Read with Me
Genesis 3:20-24 (HCSB)
Adam named his wife Eve because she was the mother of all the living. The LORD God made clothing out of skins for Adam and his wife, and He clothed them.
The LORD God said, “Since man has become like one of Us, knowing good and evil, he must not reach out, take from the tree of life, eat, and live forever.” So the LORD God sent him away from the garden of Eden to work the ground from which he was taken. He drove man out and stationed the cherubim and the flaming, whirling sword east of the garden of Eden to guard the way to the tree of life.
Listen with Me
There are three significant events detailed in these five verses.
First, is Adam naming Eve. In the beginning, Adam had simply called her Issha, which is the generic term “woman”. But now, on the cusp of their being expelled from the garden, realizing that they would not die immediately because God had detailed things that would happen to them in the meantime, he had now he now gave her a proper name, “Eve”, or in Hebrew, “Khavva”, which is related to the root meaning “living”. Moses explains that this name was appropriate because she would become the mother of all human beings that would be born in the world, the source of all physical human life.
The second event is God providing clothes for the couple. In their embarrassment at realizing that they were naked, an awareness that had been caused by their sin, they had quickly sewn together loincloths out of fig leaves, which were large, but scratchy. God replaced those loincloths with garments made from skins.
There have been many discussions about where the skins came from. But as usual, the simplest explanation is correct. The skins came from animals. Adam and Even had both sinned and had been found guilty before God. That meant that they were now subject to an immediate death penalty. God’s first act of mercy was killing two animals as substitutes for the death that they both deserved. Just as God had forecast in Genesis 3:15 the future coming of a divine Deliverer, the seed of the woman, so now he gave a picture of how that Deliverer would provide that deliverance: by providing a substitutionary death for the sins of all.

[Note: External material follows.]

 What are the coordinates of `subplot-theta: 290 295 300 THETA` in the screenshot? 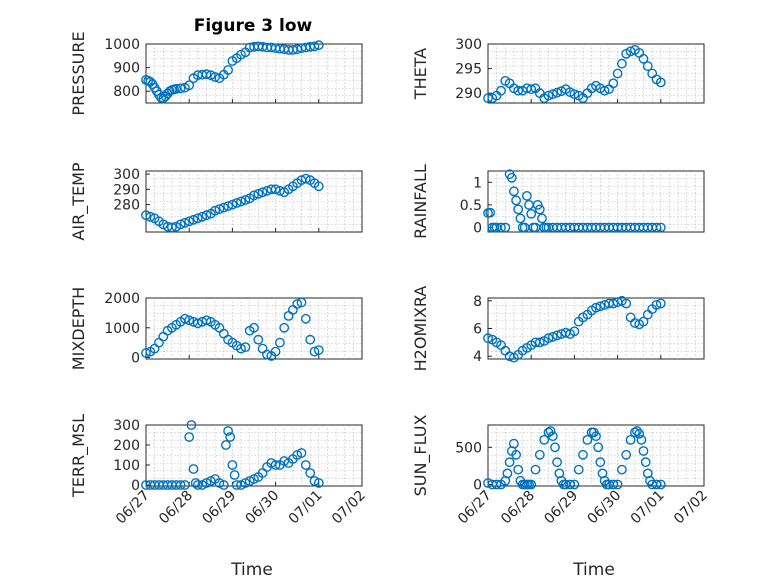 It's located at (558, 70).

This also explains why offerings of the first born of the flock were brought to God by Abel in Genesis 4:3, and why Cain’s offering of produce, with no substitutionary death, was rejected. The very first sacrifice was the model of what would be required to pay for all sins: one sin, one death.
But there was one other reason for clothing Adam and Eve with the skins of sacrificed animals. Every time they got dressed, they would have to remember that it was their own rebellion that had introduced death into the world.

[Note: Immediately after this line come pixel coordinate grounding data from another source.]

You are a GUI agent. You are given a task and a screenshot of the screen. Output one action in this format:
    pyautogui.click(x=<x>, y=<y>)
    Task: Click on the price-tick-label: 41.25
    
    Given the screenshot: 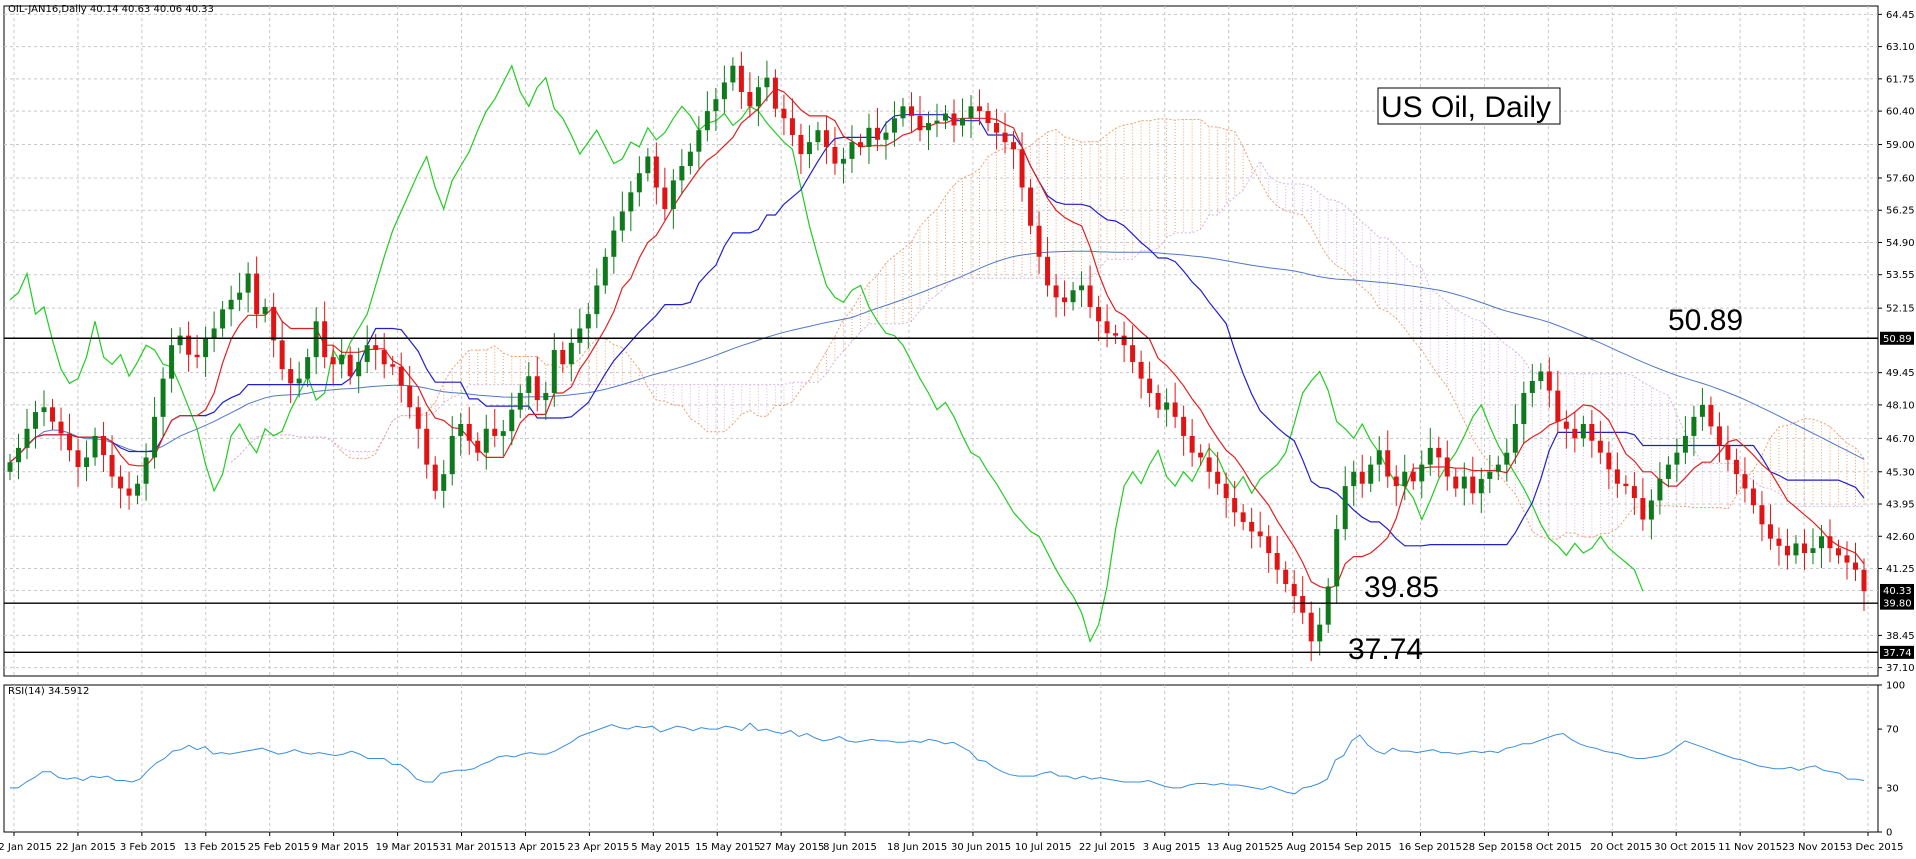 What is the action you would take?
    pyautogui.click(x=1900, y=570)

The third event in this section is the expulsion of the couple from the garden. Not only were they excluded from the easy life God’s grace had provided there, with everything that they needed easily and readily accessible, but they had also forfeited their access to the Tree of Life, which would have enabled them to live forever. Even though their perfect bodies would live a very long time, they were doomed to die eventually. So, God drove them from the garden, and placed cherubim, guardian angels, at the entrance to bar the way to anyone trying to get back in.
Pray with Me
Father, it is amazing to realize that even something as seemingly simple as Your clothing of Adam and Eve with skins was packed with grace and meaning. All sin leads to death, and without Your grace intervening, we would all deserve eternal death, eternal separation from the eternal, holy God. Lord, thank You for Jesus, the ultimate sacrifice, and the one whose death enables us to be clothed with His righteousness, His glory. Amen.